### [INPUT ROWS]
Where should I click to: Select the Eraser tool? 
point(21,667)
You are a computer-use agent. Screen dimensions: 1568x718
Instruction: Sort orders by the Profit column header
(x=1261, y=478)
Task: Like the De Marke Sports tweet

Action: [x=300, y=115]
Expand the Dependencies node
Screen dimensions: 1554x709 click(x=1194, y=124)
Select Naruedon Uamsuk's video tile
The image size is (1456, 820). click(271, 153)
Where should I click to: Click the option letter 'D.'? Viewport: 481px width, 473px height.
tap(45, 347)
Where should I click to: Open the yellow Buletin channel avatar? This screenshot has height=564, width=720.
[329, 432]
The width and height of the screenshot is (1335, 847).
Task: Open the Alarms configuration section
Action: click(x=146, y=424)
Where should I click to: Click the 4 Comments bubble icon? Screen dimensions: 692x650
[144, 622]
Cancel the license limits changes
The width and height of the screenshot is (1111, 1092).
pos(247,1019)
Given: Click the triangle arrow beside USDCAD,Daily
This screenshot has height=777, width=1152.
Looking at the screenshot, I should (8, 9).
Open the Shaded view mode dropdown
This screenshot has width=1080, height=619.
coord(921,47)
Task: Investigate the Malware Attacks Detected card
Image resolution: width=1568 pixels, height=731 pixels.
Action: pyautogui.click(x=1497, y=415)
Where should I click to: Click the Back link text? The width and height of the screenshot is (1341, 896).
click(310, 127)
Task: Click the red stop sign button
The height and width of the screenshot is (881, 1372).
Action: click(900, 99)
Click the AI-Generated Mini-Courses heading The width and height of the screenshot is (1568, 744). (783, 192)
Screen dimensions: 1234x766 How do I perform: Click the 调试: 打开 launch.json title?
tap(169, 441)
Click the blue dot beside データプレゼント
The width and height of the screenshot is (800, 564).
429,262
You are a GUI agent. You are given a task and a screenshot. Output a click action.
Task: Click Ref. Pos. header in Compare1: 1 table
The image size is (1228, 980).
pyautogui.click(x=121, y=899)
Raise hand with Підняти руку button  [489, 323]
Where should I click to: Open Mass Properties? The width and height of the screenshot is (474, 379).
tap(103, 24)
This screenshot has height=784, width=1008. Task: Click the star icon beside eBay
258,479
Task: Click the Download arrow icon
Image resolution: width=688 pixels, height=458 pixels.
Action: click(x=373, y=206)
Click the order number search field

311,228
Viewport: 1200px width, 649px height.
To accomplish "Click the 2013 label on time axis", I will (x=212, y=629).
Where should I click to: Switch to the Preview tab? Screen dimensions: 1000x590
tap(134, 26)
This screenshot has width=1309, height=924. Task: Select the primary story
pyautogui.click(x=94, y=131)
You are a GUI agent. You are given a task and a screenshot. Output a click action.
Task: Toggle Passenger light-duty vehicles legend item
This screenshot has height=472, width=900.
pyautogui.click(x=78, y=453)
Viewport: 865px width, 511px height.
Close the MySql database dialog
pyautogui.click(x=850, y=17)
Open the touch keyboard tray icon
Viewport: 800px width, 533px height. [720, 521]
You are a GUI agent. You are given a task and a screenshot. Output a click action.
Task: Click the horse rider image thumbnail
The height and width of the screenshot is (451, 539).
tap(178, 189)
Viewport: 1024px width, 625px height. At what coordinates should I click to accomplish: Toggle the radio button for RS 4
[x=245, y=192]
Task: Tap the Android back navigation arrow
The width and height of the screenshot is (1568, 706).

### [EXERCISE DETAILS]
Put every line of the data above into a JSON list of strings, with one string per line and no blank lines.

### [SOLUTION]
[
  "Where should I click to: Select the Eraser tool? ",
  "point(21,667)",
  "You are a computer-use agent. Screen dimensions: 1568x718",
  "Instruction: Sort orders by the Profit column header",
  "(x=1261, y=478)",
  "Task: Like the De Marke Sports tweet",
  "Action: [x=300, y=115]",
  "Expand the Dependencies node",
  "Screen dimensions: 1554x709 click(x=1194, y=124)",
  "Select Naruedon Uamsuk's video tile",
  "The image size is (1456, 820). click(271, 153)",
  "Where should I click to: Click the option letter 'D.'? Viewport: 481px width, 473px height.",
  "tap(45, 347)",
  "Where should I click to: Open the yellow Buletin channel avatar? This screenshot has height=564, width=720.",
  "[329, 432]",
  "The width and height of the screenshot is (1335, 847).",
  "Task: Open the Alarms configuration section",
  "Action: click(x=146, y=424)",
  "Where should I click to: Click the 4 Comments bubble icon? Screen dimensions: 692x650",
  "[144, 622]",
  "Cancel the license limits changes",
  "The width and height of the screenshot is (1111, 1092).",
  "pos(247,1019)",
  "Given: Click the triangle arrow beside USDCAD,Daily",
  "This screenshot has height=777, width=1152.",
  "Looking at the screenshot, I should (8, 9).",
  "Open the Shaded view mode dropdown",
  "This screenshot has width=1080, height=619.",
  "coord(921,47)",
  "Task: Investigate the Malware Attacks Detected card",
  "Image resolution: width=1568 pixels, height=731 pixels.",
  "Action: pyautogui.click(x=1497, y=415)",
  "Where should I click to: Click the Back link text? The width and height of the screenshot is (1341, 896).",
  "click(310, 127)",
  "Task: Click the red stop sign button",
  "The height and width of the screenshot is (881, 1372).",
  "Action: click(900, 99)",
  "Click the AI-Generated Mini-Courses heading The width and height of the screenshot is (1568, 744). (783, 192)",
  "Screen dimensions: 1234x766 How do I perform: Click the 调试: 打开 launch.json title?",
  "tap(169, 441)",
  "Click the blue dot beside データプレゼント",
  "The width and height of the screenshot is (800, 564).",
  "429,262",
  "You are a GUI agent. You are given a task and a screenshot. Output a click action.",
  "Task: Click Ref. Pos. header in Compare1: 1 table",
  "The image size is (1228, 980).",
  "pyautogui.click(x=121, y=899)",
  "Raise hand with Підняти руку button  [489, 323]",
  "Where should I click to: Open Mass Properties? The width and height of the screenshot is (474, 379).",
  "tap(103, 24)",
  "This screenshot has height=784, width=1008. Task: Click the star icon beside eBay",
  "258,479",
  "Task: Click the Download arrow icon",
  "Image resolution: width=688 pixels, height=458 pixels.",
  "Action: click(x=373, y=206)",
  "Click the order number search field",
  "311,228",
  "Viewport: 1200px width, 649px height.",
  "To accomplish \"Click the 2013 label on time axis\", I will (x=212, y=629).",
  "Where should I click to: Switch to the Preview tab? Screen dimensions: 1000x590",
  "tap(134, 26)",
  "This screenshot has width=1309, height=924. Task: Select the primary story",
  "pyautogui.click(x=94, y=131)",
  "You are a GUI agent. You are given a task and a screenshot. Output a click action.",
  "Task: Toggle Passenger light-duty vehicles legend item",
  "This screenshot has height=472, width=900.",
  "pyautogui.click(x=78, y=453)",
  "Viewport: 865px width, 511px height.",
  "Close the MySql database dialog",
  "pyautogui.click(x=850, y=17)",
  "Open the touch keyboard tray icon",
  "Viewport: 800px width, 533px height. [720, 521]",
  "You are a GUI agent. You are given a task and a screenshot. Output a click action.",
  "Task: Click the horse rider image thumbnail",
  "The height and width of the screenshot is (451, 539).",
  "tap(178, 189)",
  "Viewport: 1024px width, 625px height. At what coordinates should I click to accomplish: Toggle the radio button for RS 4",
  "[x=245, y=192]",
  "Task: Tap the Android back navigation arrow",
  "The width and height of the screenshot is (1568, 706)."
]